◆ **Document excerpt**:
Electroporation protocols may vary substantially between research groups, depending on specific application needs and the techniques used. The electroporation conditions used in our study were based on data from relevant research articles on rat muscle electroporation. We used a total of 100 μg of DNA in an injection volume of 100 μl (Durieux et al., 2005), a voltage of 300 V/cm (Cukjati et al., 2007), and multiple DNA injections along with bidirectional application of electric pulses, which was previously optimized and known to provide a safe and highly efficient method for therapeutic gene delivery into skeletal muscle (Maruyama et al., 2000; Saito et al., 2006). It is also known that electroporation-related muscle damage increases with transfection efficiency, i.e., with the amount of DNA injected, as reported previously by other research groups (Durieux et al., 2004). However, we did not analyze the extent of muscle damage in our study.
Based on data available from the literature, the proposed mechanism of action of the tested treatment is DNA vaccination, i.e., the immune reaction against the product of the transgenes expressed in host mammalian cells. Although we cannot definitely confirm this mechanism, because the presence of neither cellular nor humoral immune response was analyzed in our study, we have chosen constructs and protocols established and proved successful in other published studies (Egashira et al., 2000; Holmgren et al., 2006; Koga et al., 2008).

◆ **Exercise prompt**:
Continue the passage on muscle electroporation and DNA vaccination, starting right after its last sentence. The entries that come next have no connection to the passage on muscle electroporation.

◆ **Extracted material**:
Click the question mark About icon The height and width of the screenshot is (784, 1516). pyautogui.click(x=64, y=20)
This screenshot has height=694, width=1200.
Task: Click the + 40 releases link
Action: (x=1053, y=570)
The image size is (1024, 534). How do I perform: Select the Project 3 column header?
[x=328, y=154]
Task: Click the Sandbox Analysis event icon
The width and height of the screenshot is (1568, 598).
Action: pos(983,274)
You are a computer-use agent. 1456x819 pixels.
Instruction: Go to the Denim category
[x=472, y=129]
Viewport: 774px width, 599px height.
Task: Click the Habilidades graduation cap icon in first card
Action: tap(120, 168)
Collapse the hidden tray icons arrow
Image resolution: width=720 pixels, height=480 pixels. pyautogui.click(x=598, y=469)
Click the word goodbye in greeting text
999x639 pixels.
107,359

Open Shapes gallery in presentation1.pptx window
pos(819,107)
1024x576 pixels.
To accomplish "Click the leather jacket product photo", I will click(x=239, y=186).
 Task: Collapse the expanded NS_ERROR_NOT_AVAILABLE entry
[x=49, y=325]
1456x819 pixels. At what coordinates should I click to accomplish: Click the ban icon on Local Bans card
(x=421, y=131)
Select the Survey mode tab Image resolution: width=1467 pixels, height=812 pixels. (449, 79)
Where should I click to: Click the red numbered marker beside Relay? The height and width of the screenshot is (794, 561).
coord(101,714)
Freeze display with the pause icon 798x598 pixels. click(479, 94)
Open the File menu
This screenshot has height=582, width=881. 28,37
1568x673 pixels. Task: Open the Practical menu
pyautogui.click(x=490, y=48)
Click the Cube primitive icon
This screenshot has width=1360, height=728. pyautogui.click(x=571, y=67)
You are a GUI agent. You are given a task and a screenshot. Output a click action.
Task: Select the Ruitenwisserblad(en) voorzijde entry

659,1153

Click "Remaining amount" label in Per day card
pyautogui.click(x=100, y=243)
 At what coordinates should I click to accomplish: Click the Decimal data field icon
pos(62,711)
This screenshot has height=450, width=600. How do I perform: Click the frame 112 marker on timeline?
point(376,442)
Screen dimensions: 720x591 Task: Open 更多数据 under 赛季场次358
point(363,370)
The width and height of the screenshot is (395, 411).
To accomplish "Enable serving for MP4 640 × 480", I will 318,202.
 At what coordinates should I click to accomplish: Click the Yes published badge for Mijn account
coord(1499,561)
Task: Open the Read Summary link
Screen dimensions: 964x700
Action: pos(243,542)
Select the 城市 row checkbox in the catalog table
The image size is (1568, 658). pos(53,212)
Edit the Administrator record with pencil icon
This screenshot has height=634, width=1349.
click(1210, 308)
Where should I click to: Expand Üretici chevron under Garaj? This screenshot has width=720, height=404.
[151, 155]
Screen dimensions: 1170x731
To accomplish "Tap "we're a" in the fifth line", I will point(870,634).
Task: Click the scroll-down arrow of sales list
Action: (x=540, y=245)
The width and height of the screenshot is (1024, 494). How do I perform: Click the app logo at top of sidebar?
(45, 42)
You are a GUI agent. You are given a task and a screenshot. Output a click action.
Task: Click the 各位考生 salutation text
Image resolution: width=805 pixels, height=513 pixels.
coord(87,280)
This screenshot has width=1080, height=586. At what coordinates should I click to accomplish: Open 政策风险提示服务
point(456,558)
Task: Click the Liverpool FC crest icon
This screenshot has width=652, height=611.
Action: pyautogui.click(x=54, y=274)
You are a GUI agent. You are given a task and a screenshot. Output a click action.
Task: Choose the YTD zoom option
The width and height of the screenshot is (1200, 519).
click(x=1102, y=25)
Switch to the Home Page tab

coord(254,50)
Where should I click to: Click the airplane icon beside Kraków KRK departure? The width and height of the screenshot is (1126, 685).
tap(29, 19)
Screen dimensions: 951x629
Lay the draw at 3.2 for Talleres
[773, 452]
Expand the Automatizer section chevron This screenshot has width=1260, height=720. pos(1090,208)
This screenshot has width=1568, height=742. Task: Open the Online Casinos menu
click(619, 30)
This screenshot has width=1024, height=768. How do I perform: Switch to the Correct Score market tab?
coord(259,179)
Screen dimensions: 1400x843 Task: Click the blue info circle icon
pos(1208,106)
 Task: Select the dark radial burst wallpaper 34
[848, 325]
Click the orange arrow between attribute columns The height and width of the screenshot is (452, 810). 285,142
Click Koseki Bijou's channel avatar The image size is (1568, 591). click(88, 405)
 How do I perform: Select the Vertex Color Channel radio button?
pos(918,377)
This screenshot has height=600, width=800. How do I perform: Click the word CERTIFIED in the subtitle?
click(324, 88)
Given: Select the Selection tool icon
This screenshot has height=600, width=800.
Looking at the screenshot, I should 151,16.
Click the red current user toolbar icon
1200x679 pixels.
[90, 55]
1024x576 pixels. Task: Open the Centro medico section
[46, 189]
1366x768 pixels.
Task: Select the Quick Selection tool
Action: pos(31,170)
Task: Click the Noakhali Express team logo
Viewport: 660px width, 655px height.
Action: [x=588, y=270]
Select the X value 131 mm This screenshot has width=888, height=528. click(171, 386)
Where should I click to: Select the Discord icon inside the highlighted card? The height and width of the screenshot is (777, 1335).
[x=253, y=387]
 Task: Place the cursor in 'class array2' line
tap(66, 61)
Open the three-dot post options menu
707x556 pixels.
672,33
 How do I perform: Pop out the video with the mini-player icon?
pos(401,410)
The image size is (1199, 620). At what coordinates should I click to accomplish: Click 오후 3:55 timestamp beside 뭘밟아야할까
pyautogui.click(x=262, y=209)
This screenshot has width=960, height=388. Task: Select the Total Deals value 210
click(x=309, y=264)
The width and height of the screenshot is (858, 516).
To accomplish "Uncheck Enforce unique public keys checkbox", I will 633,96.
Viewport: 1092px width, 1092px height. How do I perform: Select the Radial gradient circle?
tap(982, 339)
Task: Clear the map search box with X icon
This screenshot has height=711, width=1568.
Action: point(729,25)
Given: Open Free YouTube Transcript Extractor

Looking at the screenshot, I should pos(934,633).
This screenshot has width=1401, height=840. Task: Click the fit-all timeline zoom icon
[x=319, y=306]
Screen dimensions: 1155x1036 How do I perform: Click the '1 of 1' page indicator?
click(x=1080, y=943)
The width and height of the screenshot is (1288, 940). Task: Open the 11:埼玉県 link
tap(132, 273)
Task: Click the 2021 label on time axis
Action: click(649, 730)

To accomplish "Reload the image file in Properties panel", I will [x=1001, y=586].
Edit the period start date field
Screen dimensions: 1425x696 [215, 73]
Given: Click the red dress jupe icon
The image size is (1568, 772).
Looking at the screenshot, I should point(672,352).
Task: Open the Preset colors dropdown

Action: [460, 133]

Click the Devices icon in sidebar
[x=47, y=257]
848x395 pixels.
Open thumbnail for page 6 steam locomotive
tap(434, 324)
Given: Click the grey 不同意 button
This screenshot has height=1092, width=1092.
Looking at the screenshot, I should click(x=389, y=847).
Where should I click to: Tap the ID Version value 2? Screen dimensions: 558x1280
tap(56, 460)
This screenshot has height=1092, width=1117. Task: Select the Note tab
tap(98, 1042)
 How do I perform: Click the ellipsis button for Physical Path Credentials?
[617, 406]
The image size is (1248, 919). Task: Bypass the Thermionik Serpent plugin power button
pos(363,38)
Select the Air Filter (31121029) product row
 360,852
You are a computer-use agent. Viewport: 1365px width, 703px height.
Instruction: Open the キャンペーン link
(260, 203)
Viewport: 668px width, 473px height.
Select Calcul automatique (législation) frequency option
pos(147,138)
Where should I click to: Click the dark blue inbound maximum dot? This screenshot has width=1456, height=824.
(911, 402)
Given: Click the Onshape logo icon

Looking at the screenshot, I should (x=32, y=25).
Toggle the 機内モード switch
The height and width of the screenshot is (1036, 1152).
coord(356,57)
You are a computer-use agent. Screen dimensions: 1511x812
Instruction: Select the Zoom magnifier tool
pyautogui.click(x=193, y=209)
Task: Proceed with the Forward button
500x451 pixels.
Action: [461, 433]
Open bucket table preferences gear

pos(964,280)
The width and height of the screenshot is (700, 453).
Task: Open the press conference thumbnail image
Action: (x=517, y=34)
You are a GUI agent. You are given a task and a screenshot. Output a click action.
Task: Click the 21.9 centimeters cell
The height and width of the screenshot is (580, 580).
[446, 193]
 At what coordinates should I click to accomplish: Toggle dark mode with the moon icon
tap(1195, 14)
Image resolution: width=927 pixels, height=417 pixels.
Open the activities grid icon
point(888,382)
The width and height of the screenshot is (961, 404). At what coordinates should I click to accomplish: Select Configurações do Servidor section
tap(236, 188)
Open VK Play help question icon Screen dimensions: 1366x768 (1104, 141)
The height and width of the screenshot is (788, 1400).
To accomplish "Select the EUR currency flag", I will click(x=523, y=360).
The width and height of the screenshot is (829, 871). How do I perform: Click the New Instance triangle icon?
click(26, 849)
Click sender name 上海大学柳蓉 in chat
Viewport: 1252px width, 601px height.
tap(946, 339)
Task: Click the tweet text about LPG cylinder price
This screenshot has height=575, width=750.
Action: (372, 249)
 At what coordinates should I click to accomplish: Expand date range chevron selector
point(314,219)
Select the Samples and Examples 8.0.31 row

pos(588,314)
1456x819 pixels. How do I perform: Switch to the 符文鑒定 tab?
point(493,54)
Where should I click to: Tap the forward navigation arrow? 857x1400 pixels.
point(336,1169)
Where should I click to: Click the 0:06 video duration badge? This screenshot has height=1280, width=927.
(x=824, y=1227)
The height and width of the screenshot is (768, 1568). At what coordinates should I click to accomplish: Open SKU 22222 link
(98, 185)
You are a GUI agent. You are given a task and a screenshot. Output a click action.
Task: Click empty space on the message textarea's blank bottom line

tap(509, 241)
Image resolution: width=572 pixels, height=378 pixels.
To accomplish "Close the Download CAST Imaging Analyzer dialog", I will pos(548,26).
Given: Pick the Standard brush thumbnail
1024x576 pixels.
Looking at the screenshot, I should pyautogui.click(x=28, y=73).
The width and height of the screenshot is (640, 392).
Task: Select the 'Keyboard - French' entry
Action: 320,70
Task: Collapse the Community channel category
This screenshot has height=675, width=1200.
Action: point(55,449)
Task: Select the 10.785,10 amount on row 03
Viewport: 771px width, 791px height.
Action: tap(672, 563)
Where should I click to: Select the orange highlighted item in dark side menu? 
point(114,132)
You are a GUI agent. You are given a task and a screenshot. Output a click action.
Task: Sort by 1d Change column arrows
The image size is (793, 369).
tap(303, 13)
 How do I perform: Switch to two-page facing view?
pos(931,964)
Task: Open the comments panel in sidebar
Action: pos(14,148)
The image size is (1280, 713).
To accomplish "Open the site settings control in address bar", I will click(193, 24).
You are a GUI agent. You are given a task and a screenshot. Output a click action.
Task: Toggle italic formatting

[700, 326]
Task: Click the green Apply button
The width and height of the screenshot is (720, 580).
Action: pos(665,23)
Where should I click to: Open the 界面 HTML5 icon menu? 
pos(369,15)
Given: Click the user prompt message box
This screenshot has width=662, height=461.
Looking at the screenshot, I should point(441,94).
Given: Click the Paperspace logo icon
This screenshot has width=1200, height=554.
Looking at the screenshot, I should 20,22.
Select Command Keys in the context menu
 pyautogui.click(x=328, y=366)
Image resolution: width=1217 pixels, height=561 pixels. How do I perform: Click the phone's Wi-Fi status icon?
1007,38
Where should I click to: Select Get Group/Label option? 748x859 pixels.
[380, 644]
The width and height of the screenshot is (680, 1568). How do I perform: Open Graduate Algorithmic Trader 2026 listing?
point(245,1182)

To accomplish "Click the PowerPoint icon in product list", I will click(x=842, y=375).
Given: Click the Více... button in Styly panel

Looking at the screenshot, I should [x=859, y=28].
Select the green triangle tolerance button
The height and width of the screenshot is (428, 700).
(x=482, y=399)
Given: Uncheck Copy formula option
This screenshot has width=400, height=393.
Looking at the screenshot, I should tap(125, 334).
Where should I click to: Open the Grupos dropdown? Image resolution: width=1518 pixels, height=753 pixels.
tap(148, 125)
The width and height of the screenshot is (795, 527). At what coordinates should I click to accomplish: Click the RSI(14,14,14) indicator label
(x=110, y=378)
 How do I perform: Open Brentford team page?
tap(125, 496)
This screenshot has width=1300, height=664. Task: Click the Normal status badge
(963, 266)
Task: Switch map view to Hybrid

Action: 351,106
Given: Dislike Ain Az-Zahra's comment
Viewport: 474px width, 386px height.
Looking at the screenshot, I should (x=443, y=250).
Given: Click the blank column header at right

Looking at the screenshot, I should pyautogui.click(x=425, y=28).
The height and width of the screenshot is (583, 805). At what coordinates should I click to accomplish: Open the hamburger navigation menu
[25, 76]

◆ **Task answer**:
In conclusion, our data show that DNA vaccination with anti-angiogenic and anti-inflammatory agents retards the progression of DN in streptozotocin-induced diabetes in rats. Attenuation of oxidative and carbonyl stress might at least partially explain the mechanism of action. Whether a combination of both treatments has any potential synergism remains to be solved in future studies, especially in those focused on the therapeutic effects in established DN.
Acknowledgments
This study was supported by Slovak Research and Development Agency grant APVV-0754-10. The publication charges were paid by Biomedox, Inc.
Author Disclosure Statement
No competing financial interests exist.